Output Layer: In this layer, the information to which an appropriate activation function 
is applied is processed to produce the output required for the input data given in the first stage 
to the network. The output layer consists of a single layer, where the generated data are 
transmitted to the outside world. 


Although the components forming an artificial neural network are mainly composed of 
these components, artificial neural networks vary in many different classifications according to 
their intended use. In this study, it was aimed to predict elementary education teacher 
candidates’ achievements in “Science and Technology Education I and II” courses by using 
artificial neural networks. It was also aimed to show the importance levels of the independent 
variables in the prediction. The features and the construction of the network architecture created 
in this framework are explained in the Method section. 


2. METHOD 
2.1. Sample 


The data in this study were obtained from the transcripts of elementary education teacher 
candidates graduating from four different state universities and the demographic information 
without personal information found in student information systems.
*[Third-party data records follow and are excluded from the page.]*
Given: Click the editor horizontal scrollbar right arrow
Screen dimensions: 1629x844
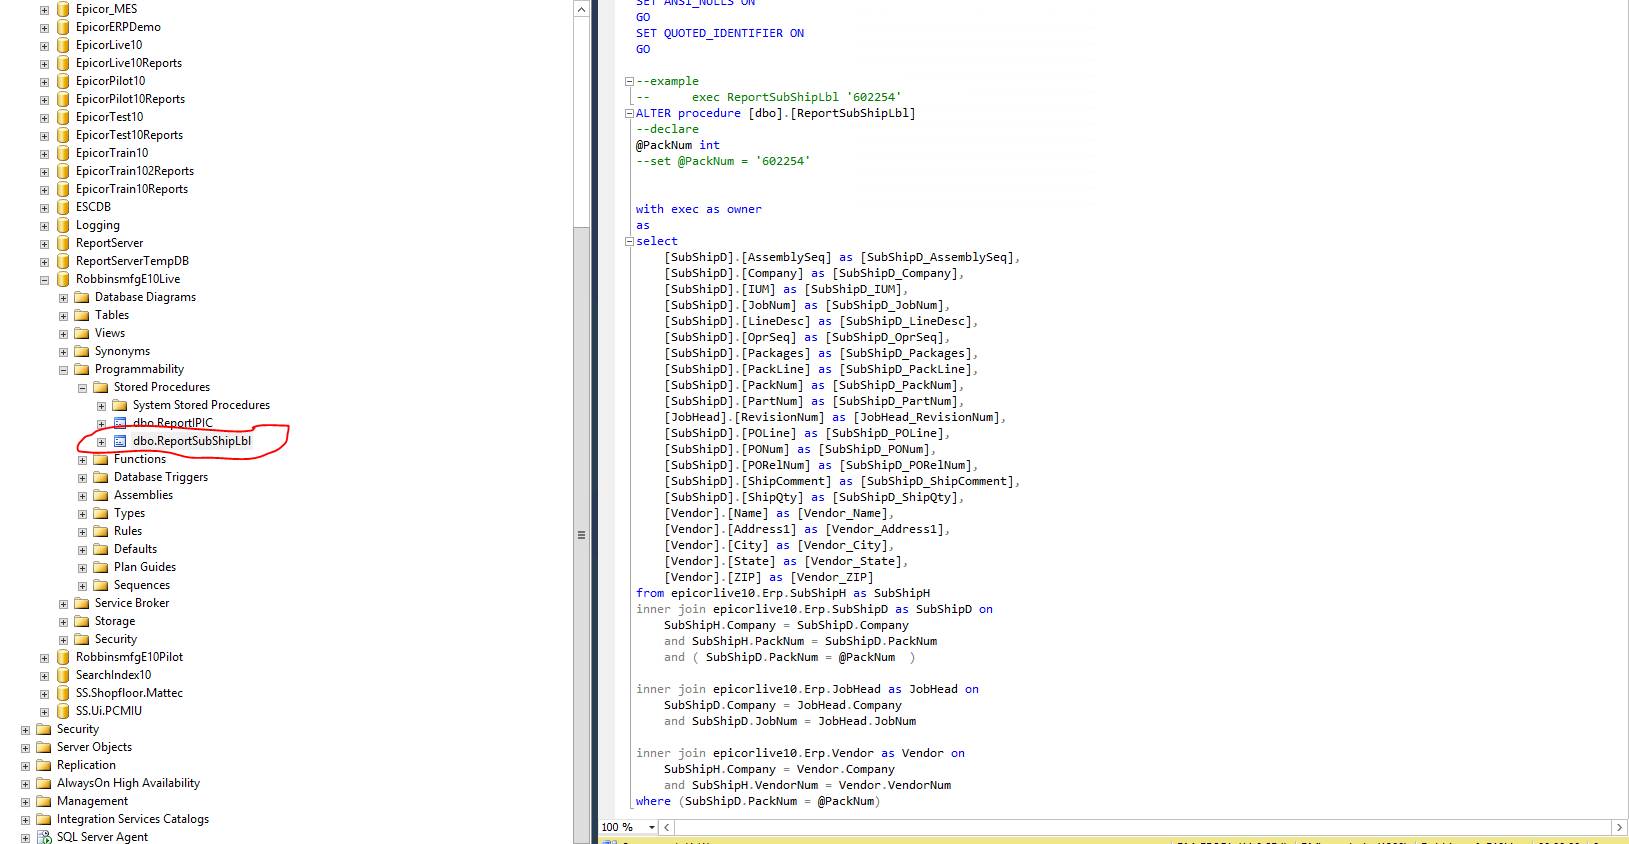Looking at the screenshot, I should pos(1619,827).
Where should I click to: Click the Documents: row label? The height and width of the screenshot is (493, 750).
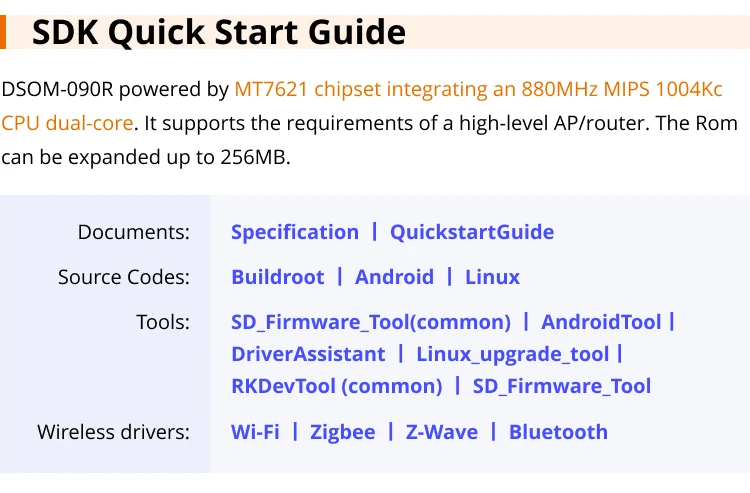click(x=133, y=232)
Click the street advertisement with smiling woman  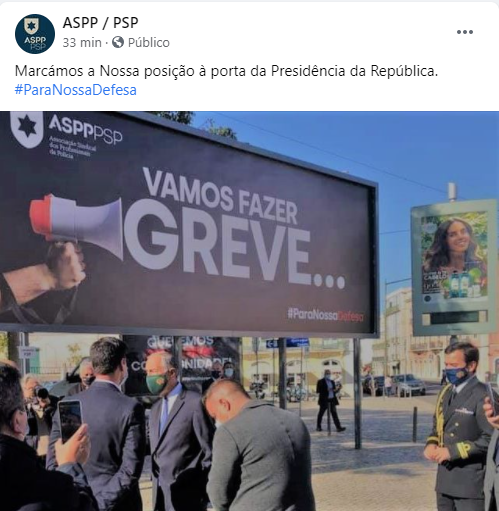(454, 267)
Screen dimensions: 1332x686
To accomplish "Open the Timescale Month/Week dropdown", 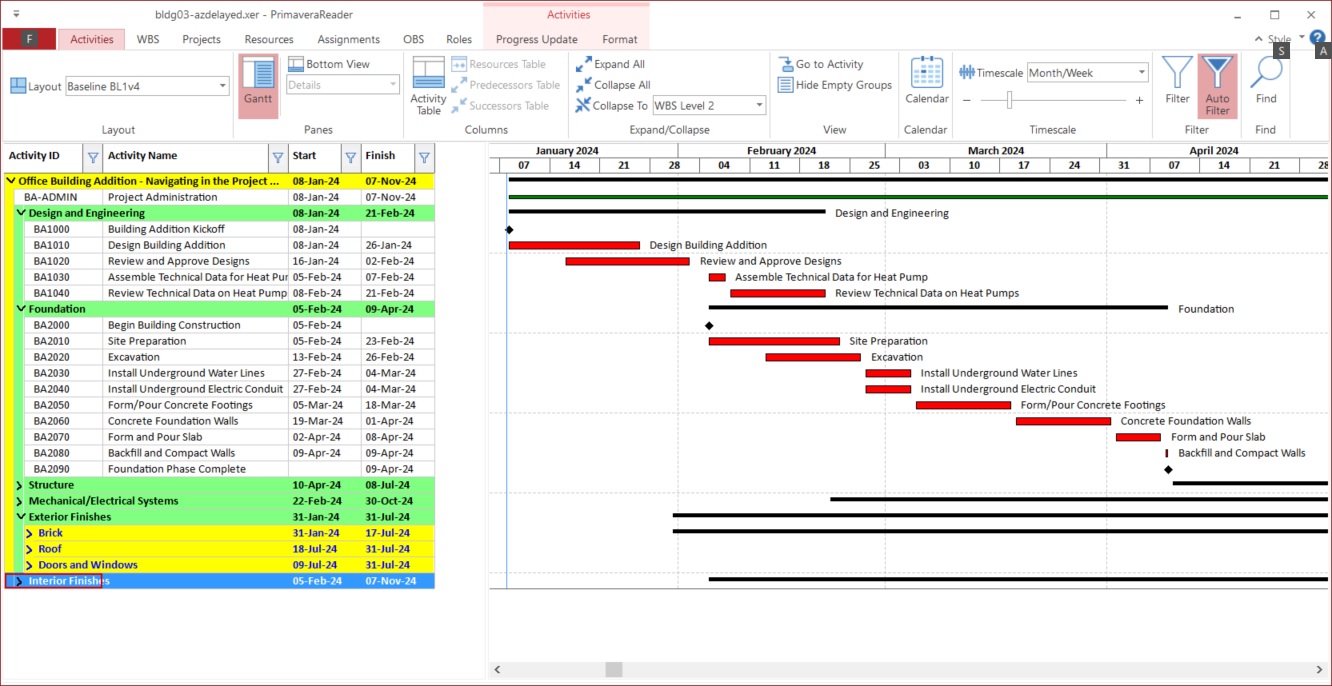I will click(x=1087, y=73).
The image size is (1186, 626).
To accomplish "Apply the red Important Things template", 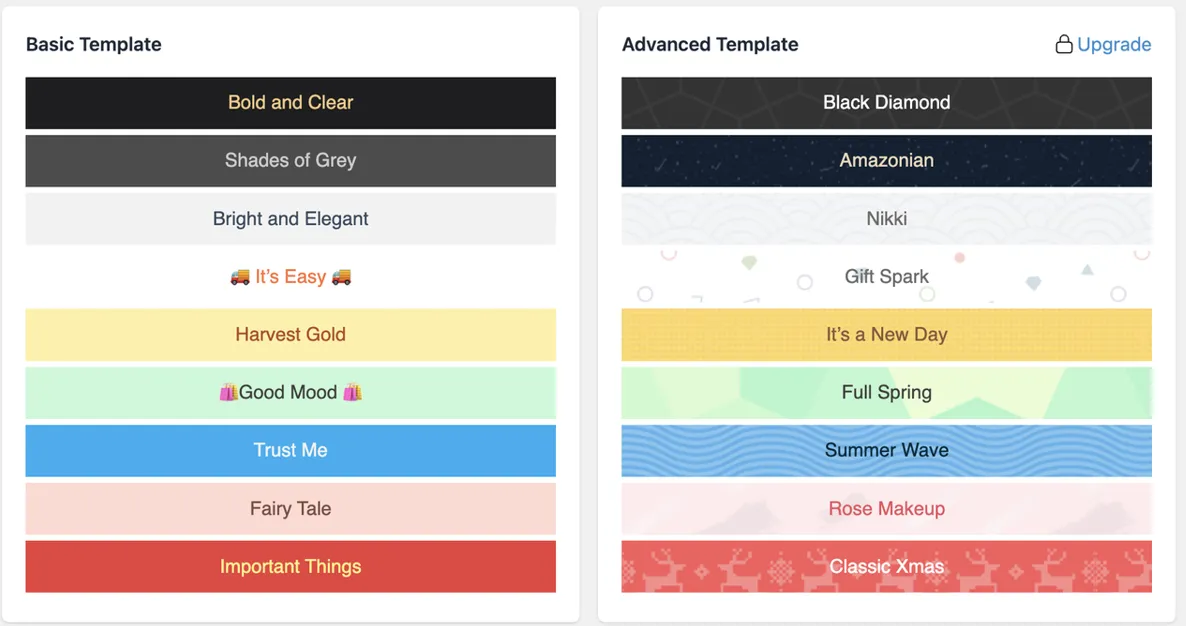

Graduates who have not 
graduated withinfour years were not accepted into the sample. Moreover, the data of students 
who attended and left the current programs with a lateral or vertical transfer via some programs 
implemented by the Council of Higher Education of Turkey (such as Mevlana or Erasmus 
Student Mobility) were removed and not included in the study. After these procedures, the data 
of a total of 865 graduates were analyzed within the scope of the study. 


2.2. Data Analysis 


The data in this study were obtained from the transcripts of elementary education teacher 
candidates graduating from four different state universities and the demographic information 
without personal information found in student information systems. 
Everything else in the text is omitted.